Note: I started writing this three months ago… figured it was time to finish it.
Life is full of changes.
Two years ago I kicked my “Coke habit. Nineteen months ago I had my RNY surgery. Three months ago I started dating a wonderful woman. Three weeks ago, my 16+ year old cat died. Nine days ago I became unemployed.
So yea, some changes are good. Some not so good.
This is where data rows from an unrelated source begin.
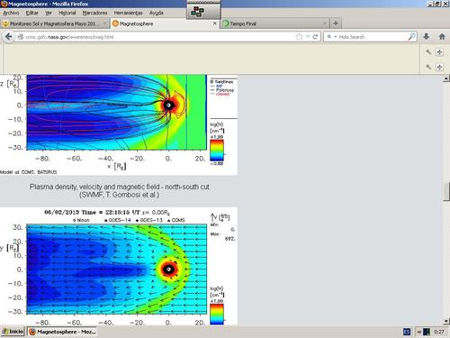Click search magnifier icon in search box

click(x=412, y=37)
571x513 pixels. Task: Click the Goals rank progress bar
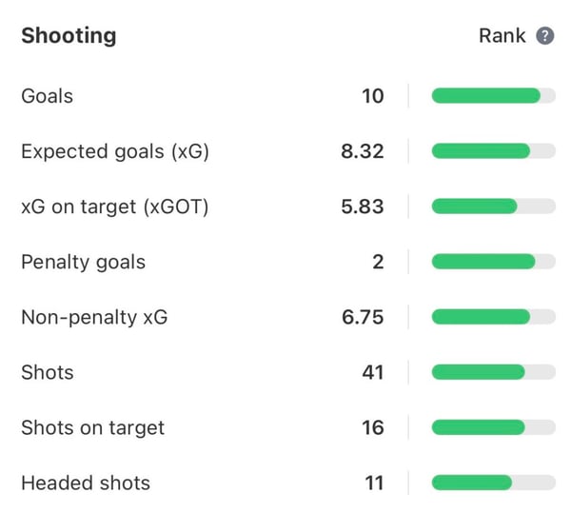(x=493, y=96)
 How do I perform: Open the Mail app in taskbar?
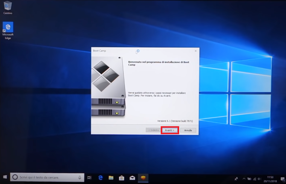pos(132,178)

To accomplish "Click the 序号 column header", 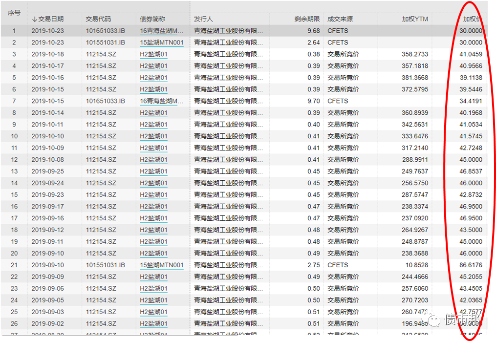I will [14, 13].
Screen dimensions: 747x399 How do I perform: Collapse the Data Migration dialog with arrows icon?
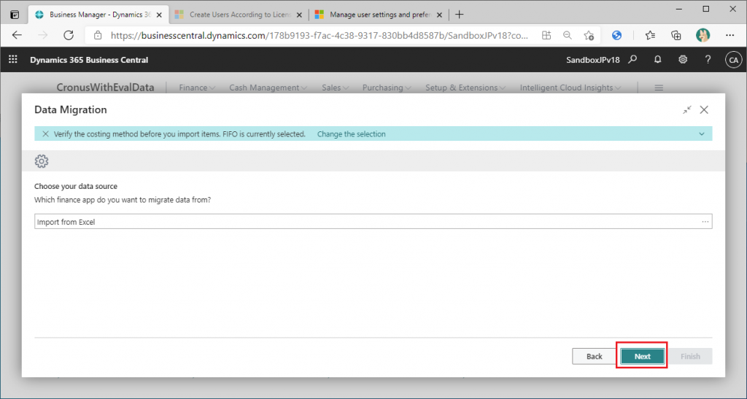[687, 110]
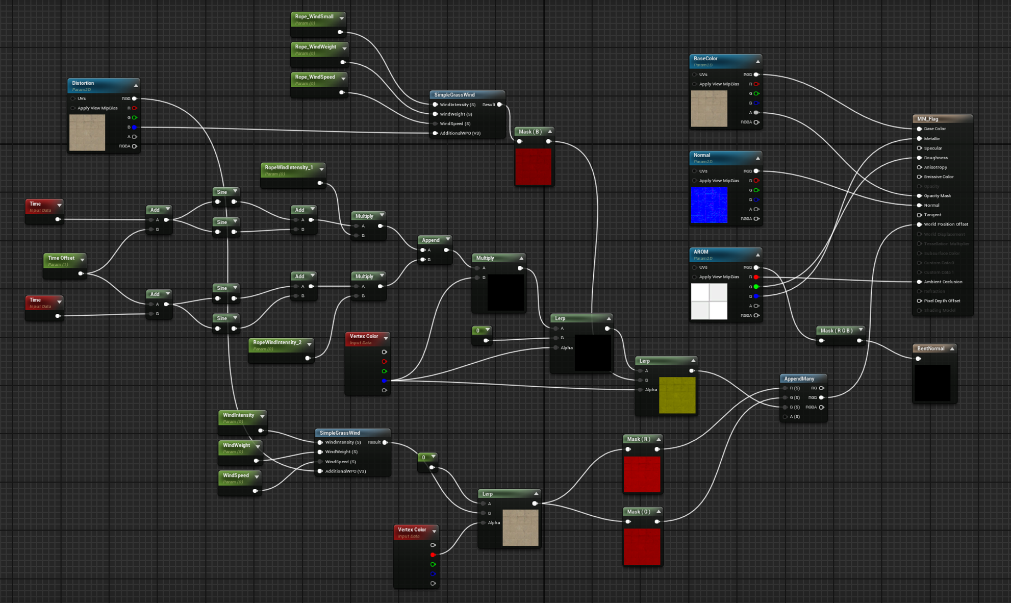Expand the Rope_WindSmall parameter node arrow
The height and width of the screenshot is (603, 1011).
(342, 18)
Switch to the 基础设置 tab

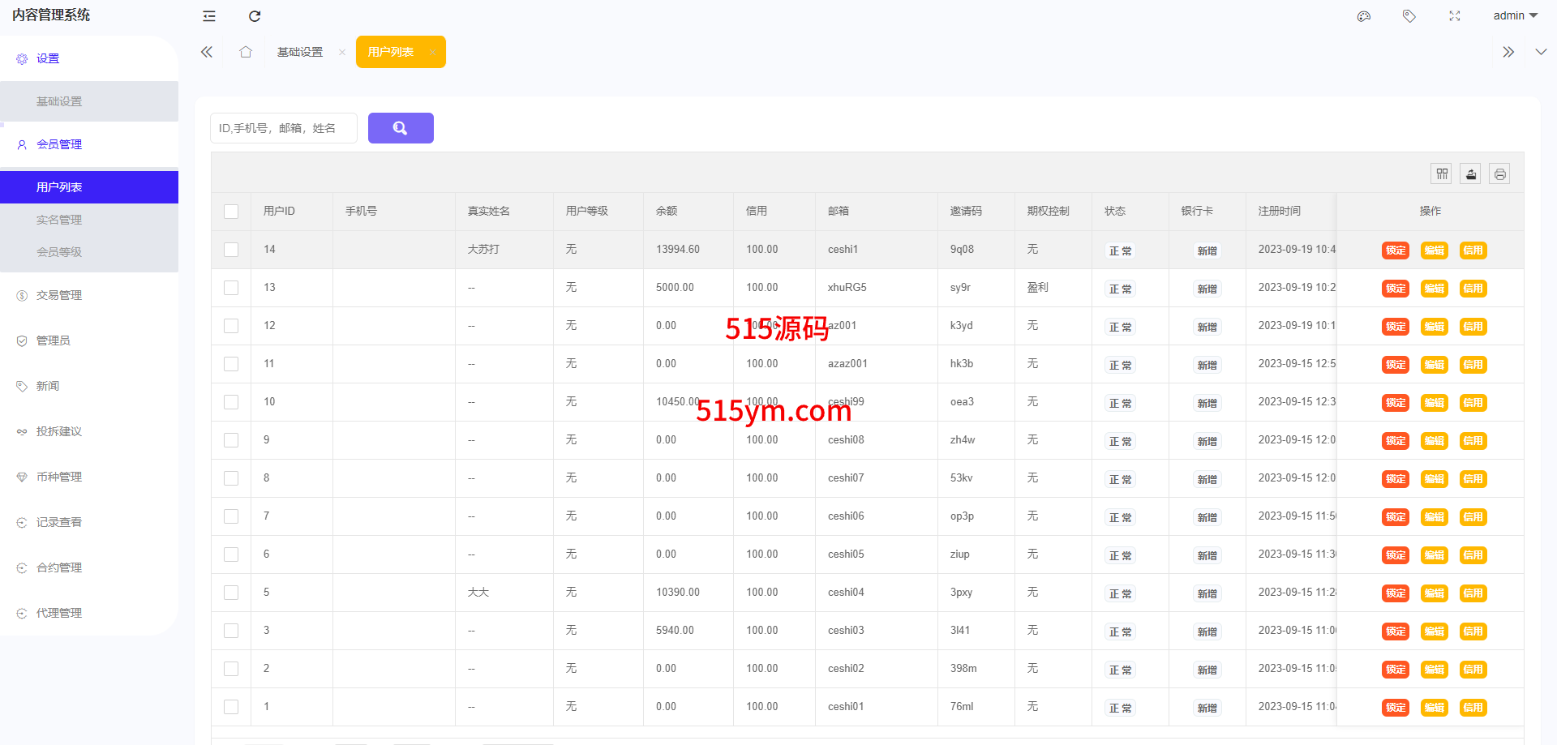[300, 52]
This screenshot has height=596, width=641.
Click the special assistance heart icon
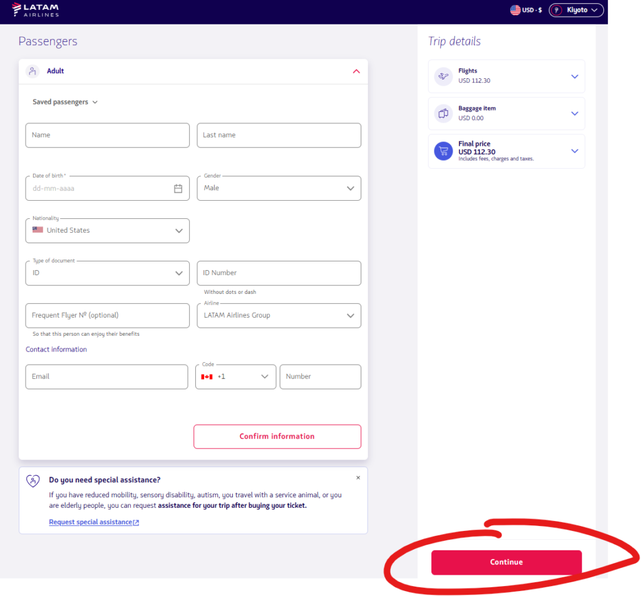(x=33, y=480)
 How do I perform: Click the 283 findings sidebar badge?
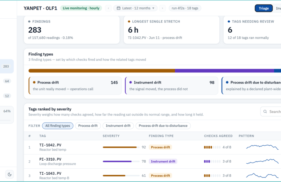click(x=6, y=66)
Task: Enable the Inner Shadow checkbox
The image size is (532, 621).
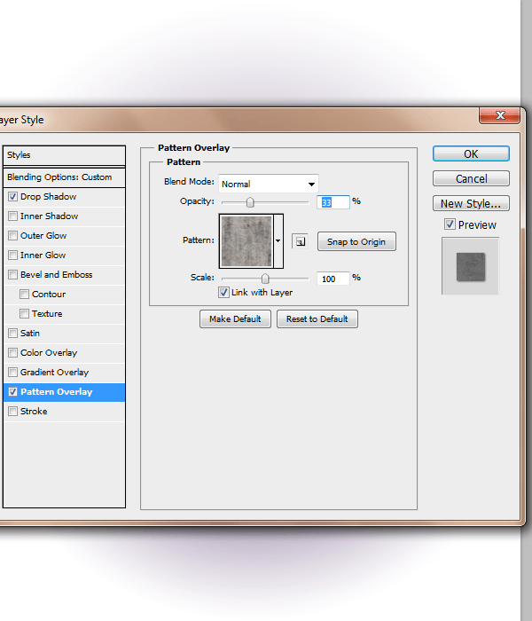Action: click(x=12, y=216)
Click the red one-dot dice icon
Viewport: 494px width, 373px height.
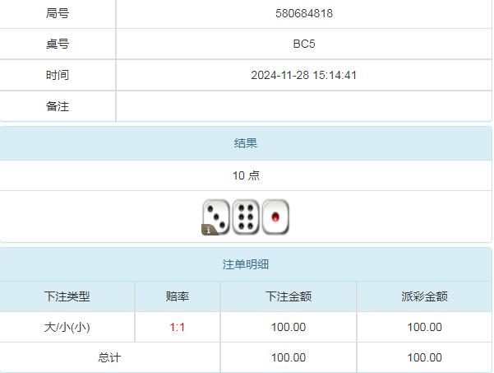(x=275, y=217)
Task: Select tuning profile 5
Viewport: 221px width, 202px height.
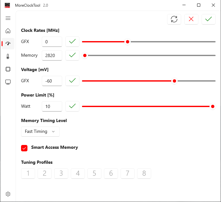Action: pos(94,173)
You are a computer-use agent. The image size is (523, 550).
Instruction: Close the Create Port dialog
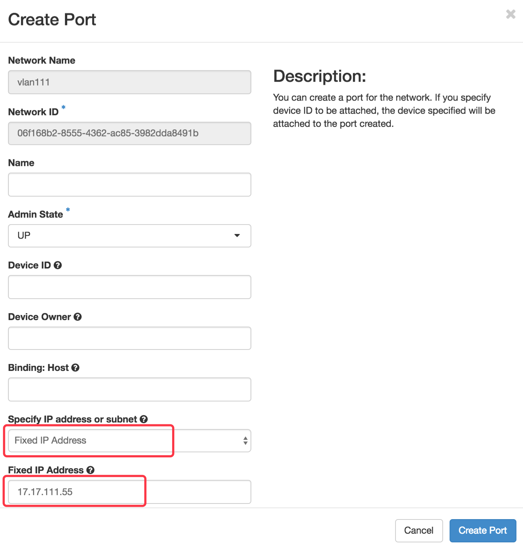click(511, 15)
I started to write “some changes are good, some bad”, but I stopped myself. I’m not sure I can believe that change, in and of itself is ever “bad”. I guess in that regard, I shouldn’t really say change is good either.
Change is… change.
We have to deal with change all the time. Even if we’re not always aware of it I think. But those things I mentioned up there were some of the more significant ones I’ve dealt with over the last couple years. These are changes I am still “dealing with”.
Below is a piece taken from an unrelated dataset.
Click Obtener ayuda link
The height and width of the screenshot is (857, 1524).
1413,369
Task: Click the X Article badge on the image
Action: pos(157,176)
The Coke thing. It becomes less of an issue over time, but even now, two years later I can still remember the taste of an ice-cold Coke on a hot day. I can feel the sensation of the carbonation rolling over my tongue. And there are times when I walk past a cooler in the store, or a vending machine, where I can almost feel myself reaching for a bottle. But on the good side, well, if you are struggling with weight yourself, I can tell you that doing nothing but eliminating pop from your diet will help.
I lost about five pounds in four weeks simply by eliminating pop from my diet. I had made no other changes at the time but kicking my 5-6 Coke/Monster a day habit. So yea, the fact that I have cravings to deal with here and there is not a fun thing, the contribution it made to the changes in my health is a positive and quantifiable one.
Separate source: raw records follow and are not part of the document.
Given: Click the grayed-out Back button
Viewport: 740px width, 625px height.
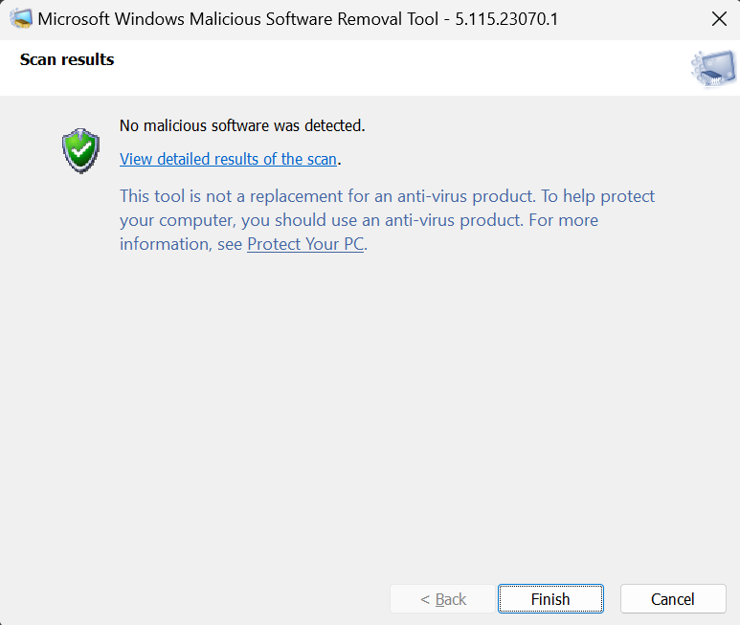Looking at the screenshot, I should click(442, 599).
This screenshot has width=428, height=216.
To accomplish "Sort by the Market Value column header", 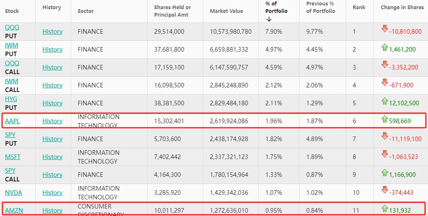I will click(226, 11).
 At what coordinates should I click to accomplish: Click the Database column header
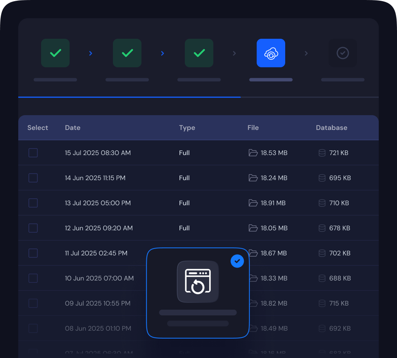tap(331, 128)
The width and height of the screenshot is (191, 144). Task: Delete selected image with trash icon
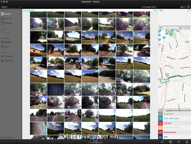[x=187, y=142]
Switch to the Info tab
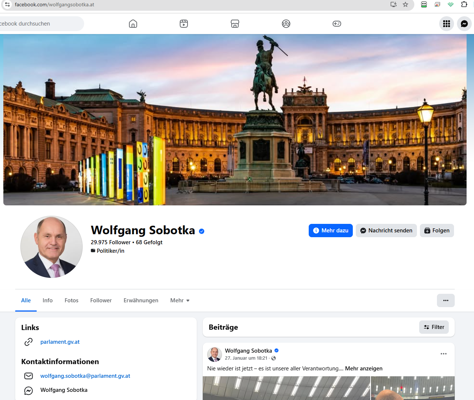Image resolution: width=474 pixels, height=400 pixels. (x=47, y=300)
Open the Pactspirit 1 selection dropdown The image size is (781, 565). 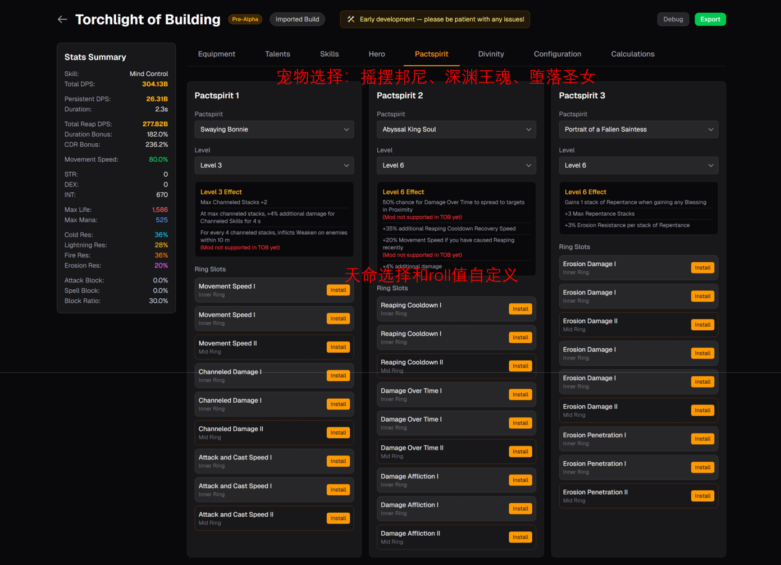(274, 129)
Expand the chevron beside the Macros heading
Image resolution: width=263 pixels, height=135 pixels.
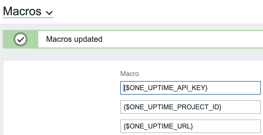coord(49,13)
And the surgery. Well, I’ll be dealing with that one for the rest of my life.
I’m not sure I can come up with anything truly negative in regards to my choice to have weight loss surgery (WLS). I’ve never had any sort of complications really. I suppose mentally, I still have struggles with cravings. Not just for Coke, but for candy, donuts, crap I really don’t need. But, having this surgery has given me so much more back in return. It’s… well, there’s so many ways I’ve changed because of this surgery, I’m not sure I could ever cover them all. It’s amazing to think about some times, and others nearly impossible to wrap my head around.
But the changes that came about because of the surgery brought a cascade of changes with them.
the physical change in losing weight not only effected my physical health, but it’s changed me mentally as well. My self-confidence, while I wouldn’t say it’s sky-rocketed, in comparison… well I guess it’s been so drastic that I’m not sure how to even quantify it. I’m getting up and speaking about surgery as an option in front of groups of strangers on a regular basis. I’m making videos and putting them out there on the web for anyone to check out.
I put myself out there on a dating site and went out on dates with more women in a matter of months than I had been on in the last couple of decades. On top of that I’ve met someone that I’ve been in a great relationship with for over six months now.
And now… pretty much as a direct result of all this, I’m now a certified Specialist in Fitness Nutrition, and looking at starting my own business as a nutritional coach while pursuing further education with the possibility of eventually becoming a Registered Dietitian (likely with some sort of emphasis on bariatric nutrition).
Trying to put it all down in words here, it… it almost makes it seem overwhelming, a feeling I think we all go through.
There is simply no way for me to even scratch the surface when it comes to addressing the changes that just sort of passively hit you, let alone those that happen because of a conscious decision like having weight loss surgery.
So what’s the point of all this?
I’m not sure.
Maybe just knowing that “change happens”, maybe just knowing that not matter what changes you are dealing with, you’re not the only one can make the difference. The difference that not only helps you deal with those that are .. challenging, but also help you recognize those that are worthy of celebration.



So sorry to hear you lost your job! Hang in there!
Thanks… but in a way, I can’t complain, it’s what’s led to my pursuing a career in nutrition :>
Everything happens för a reason, you’re obviously meant to do greater things.. Good luck!